Text Classification Report

Introduction

The goal of this report is to show the steps of a data analysis project that uses text data to classify SMS messages into SPAM or not SPAM. This data source can be obtained on a Kaggle challenge in this link.

Data Analysis Steps

This project will use the following steps to create this classifier:

Load the data and check data quality.
Split the data in training and testing datasets.
Features engineering using simple stats and regex.
Creation of semantic dictionaries to be used as features.
Apply a machine learning algorithm.
Assess performance
Closing remarks

Execution

Loading the data and data quality

Here is a sample of 6 rows of data where you can identify 3 columns:

is_spam: identifies if the SMS message is spam or not (ham).
sms: SMS content in text format.
id: identifier of each SMS.

library(tidyverse)
library(tidytext)
library(skimr)

spam = read.csv(
  file = "/Users/dscorzoni/Documents/R Scripts/06 spam classifier/spam.csv", 
  header = T,
  fileEncoding = "latin1"
  ) %>%
  mutate(
    is_spam = v1,
    sms = v2
  )

spam = spam %>%
  dplyr::select(is_spam, sms) %>%
  mutate(
    id = 1:dim(spam)[1]
  )

knitr::kable(head(spam))

is_spam	sms	id
ham	Go until jurong point, crazy.. Available only in bugis n great world la e buffet… Cine there got amore wat…	1
ham	Ok lar… Joking wif u oni…	2
spam	Free entry in 2 a wkly comp to win FA Cup final tkts 21st May 2005. Text FA to 87121 to receive entry question(std txt rate)T&C’s apply 08452810075over18’s	3
ham	U dun say so early hor… U c already then say…	4
ham	Nah I don’t think he goes to usf, he lives around here though	5
spam	FreeMsg Hey there darling it’s been 3 week’s now and no word back!

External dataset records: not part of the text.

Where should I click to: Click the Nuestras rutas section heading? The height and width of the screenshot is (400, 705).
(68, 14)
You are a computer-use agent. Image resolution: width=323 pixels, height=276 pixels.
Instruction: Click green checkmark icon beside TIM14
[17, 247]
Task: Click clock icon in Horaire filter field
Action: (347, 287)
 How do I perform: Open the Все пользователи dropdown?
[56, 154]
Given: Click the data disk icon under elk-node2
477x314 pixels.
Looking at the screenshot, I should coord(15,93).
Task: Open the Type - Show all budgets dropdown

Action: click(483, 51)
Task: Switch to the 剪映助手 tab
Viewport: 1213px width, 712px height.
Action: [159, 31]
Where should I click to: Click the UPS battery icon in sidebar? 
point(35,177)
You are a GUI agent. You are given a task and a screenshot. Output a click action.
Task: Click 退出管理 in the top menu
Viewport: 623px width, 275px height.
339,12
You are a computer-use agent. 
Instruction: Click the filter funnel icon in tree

I’d like some fun you up for it still? Tb ok! XxX std chgs to send, å£1.50 to rcv	6

Splitting the data in training and testing sets

In the following code I’m splitting the dataset randomly 50%/50% in training and testing datasets. We will use the training dataset to train the machine learning algorithm and apply the estimates on test dataset to assess performance and overfitting.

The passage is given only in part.